September 20, 2013

Menangis

Kita mungkin pernah melihat orang berdoa dengan sangat khusyuk. Saking khusyuknya, air matanya berderai membasahi wajah. Hingga membuat kita yang melihat menjadi iba dan membatin, “betapa berat ujian yang (mungkin) sedang ia alami”. Atau di lain waktu, rasa iri yang mungkin hadir lebih mendominasi dalam hati, “kapan saya bisa berdoa se-khusyuk itu?”. 

Sayangnya, walaupun kita menangis tersedu-sedan dalam doa, hingga cairan hidung pun ikut meleleh karenanya, ternyata hal itu belum bisa dijadikan tolok ukur kualitas doa kita. Setidaknya, itu yang guru saya katakan.
Ilustrasi Menangis (sumber: ecr.co.za)

Ya, mungkin kita menangis dalam doa, tapi di saat yang sama kita juga patut bertanya, untuk apa kita menangis? Apakah tangisan itu murni karena takut kepada Allah atau karena hal lain? Di saat menangis itu, mungkin kita justru lebih menikmati tangisan daripada munajat kepada Allah, sehingga rasa ujub datang tak disadari. Merasa bangga sudah berlinangan air mata, padahal tidak ada yang didapat selain nafsu diri yang terpuaskan. Ujung-ujungnya, kita berusaha mengawet-awetkan tangisan agar kita bisa menikmatinya lebih lama.
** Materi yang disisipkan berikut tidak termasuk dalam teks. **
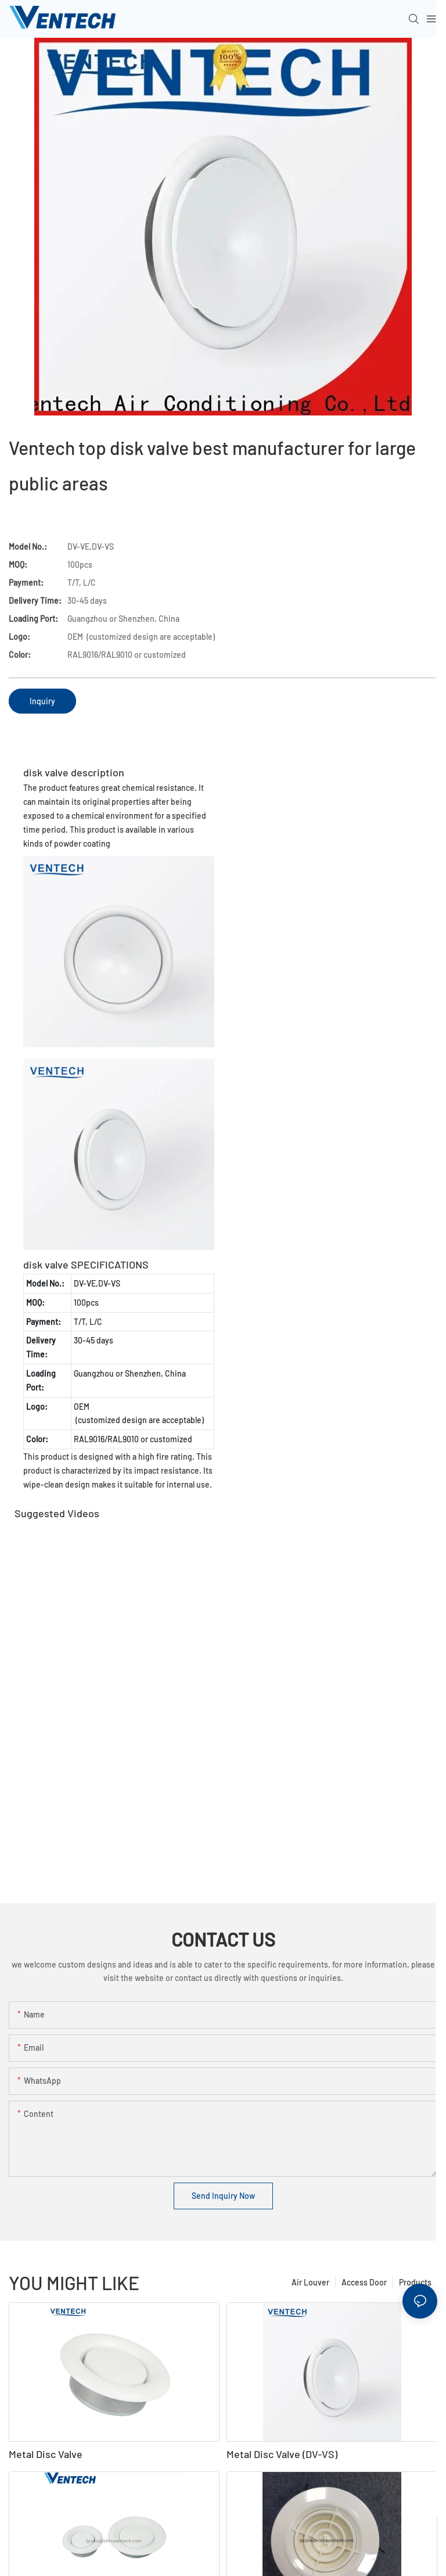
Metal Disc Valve (45, 2454)
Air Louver (310, 2282)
Masyaallah… Ternyata perkara tangis-menangis tidak sesederhana yang saya kira. Dan saya pun semakin takjub dengan guru saya karena dalamnya ilmu beliau.

Menangis dalam doa, jika ditinjau dari penyebabnya, terbagi atas dua tipe, yaitu menangis karena beratnya masalah dan menangis karena ingat dosa. Kedua tangisan ini akan berpengaruh pada cepat-tidaknya keperihan yang dirasakan dari masalah yang sedang dihadapi. Oke, agar lebih mudah dipahami, saya berikan contohnya saja.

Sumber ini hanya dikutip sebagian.